1. That’s a tough one. I haven’t achieved much without the help of so many others, so I’ll just stick to a story. In the waning days of my year in Lahore, Pakistan, I decided to walk through the Old City on foot and see what it was really like.  Since this area was/is off-limits for security concerns, I had never been there before, except once with a posse of military police for an official event with the Imam at the Badshahi mosque.  The Old City was off limits because of its traditional hostility to foreigners, especially westerners. On this particular morning I went to the Old City at dawn, wearing my Pakistani clothing, a Peshwari hat and my beard grown heavy to look less conspicuous.  As I made my way down the narrow back-alleys, the buzz of daily life was beginning.  Tea stalls were selling cups of hot, milky tea to men squatting on the ground.  Once again I found myself in a deserted alley.
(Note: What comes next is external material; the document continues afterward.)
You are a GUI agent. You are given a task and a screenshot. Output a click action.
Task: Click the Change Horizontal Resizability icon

As I rounded a corner near the Cuckoo’s Nest, an thin, leathery man wearing a dirty outfit and pushing a heavy bicycle called out a greeting “Salaam Alaykum.” I returned the greeting “Wa Alaykum Salaam.” He stopped his bicycle to chat, and we exchanged courtesies. Then he asked me where I was from. “Meh Ahmrica hoon” (I’m American) I said, and tried to anticipate his response.  He broke into a toothy grin and put his palm over his heart in a Pakistani sign of friendship, and said in Urdu “Lets be friends then.”  A few minutes later we parted with pledges of fraternal friendship.

In this economically challenged old city, where people are naturally suspicious of foreigners, the idea crystallized in my mind that it is the individual encounters like this one that can turn the hearts and minds of people into goodwill. If little experiences like this one could be repeated a thousand fold, what would the world be like?
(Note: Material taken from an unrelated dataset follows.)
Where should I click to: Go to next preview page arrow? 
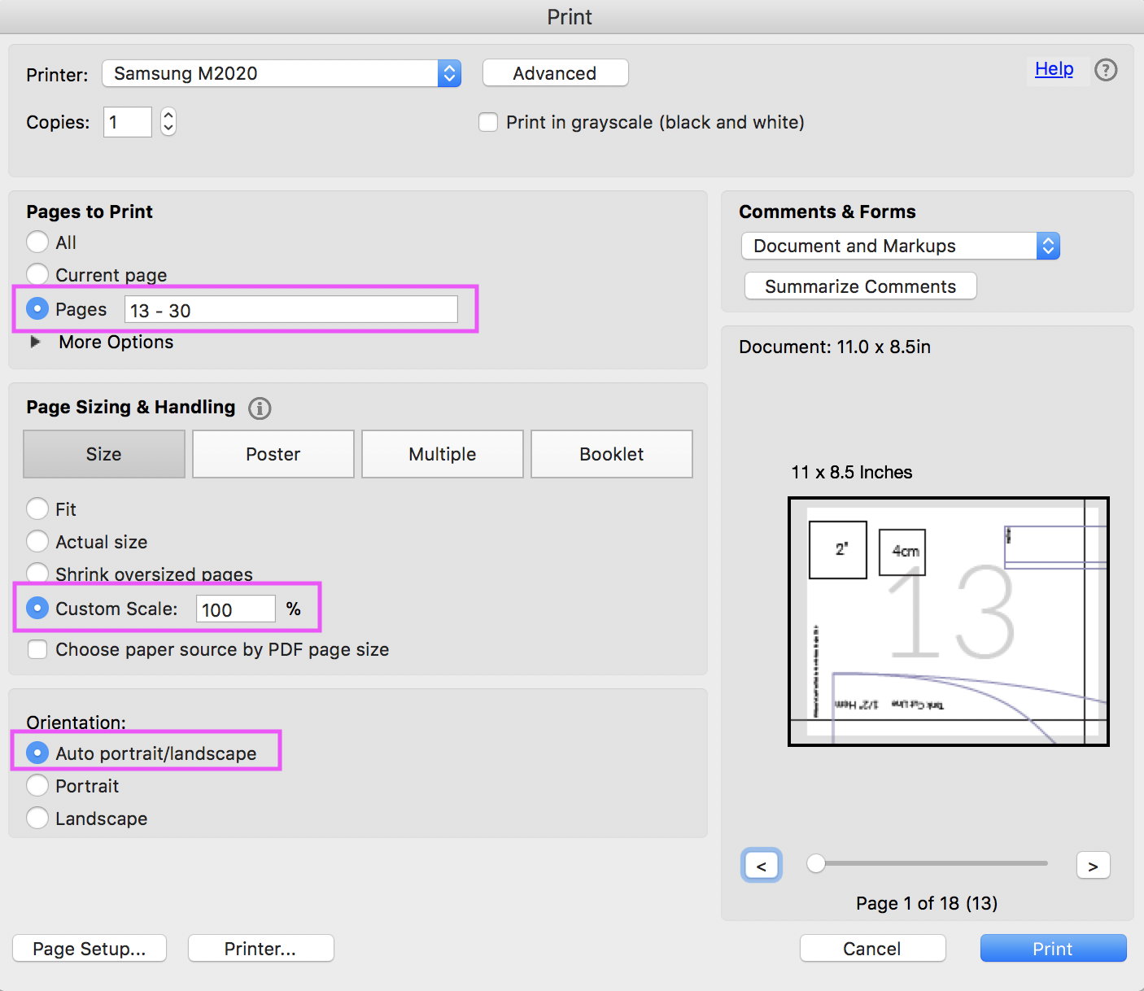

2. The biggest foreign policy challenge the U.S. faces–and this is strictly a personal opinion, based on my own limited experience in the world–is to tell our story, to help others around the world to understand the freedom and liberty and unlimited potential that each individual in the world can enjoy when they live in a democratic republic such as the United States of America. This little experiment in democracy that started with our founding fathers in the early, desperate days of our nation has grown and flourished to become one of the greatest nations in the world’s history and is a beacon of hope to millions of oppressed and struggling people around the world. Our country is based on the rule of law and firmly embedded in the Constitution and the Bill of Rights that permit personal liberty to each American, the right of the press to freely express the views of all, and the rewards for anybody willing to work hard. Our challenge is to cut through the thick haze of misconceptions and half-truths that are told about The United States of America, and to tell our story, one person at a time, about the limitless potential people and nations can enjoy when the government is truly serving ‘of the people, by the people, for the people.’ I don’t know exactly how we are going to do that, but I know that as the lead foreign affairs branch of the United States, the State Department, and every single Foreign Service Officer and Foreign Service National employee overseas is working very hard every day to tell this story. We need more dedicated men and women to join us in telling America’s story.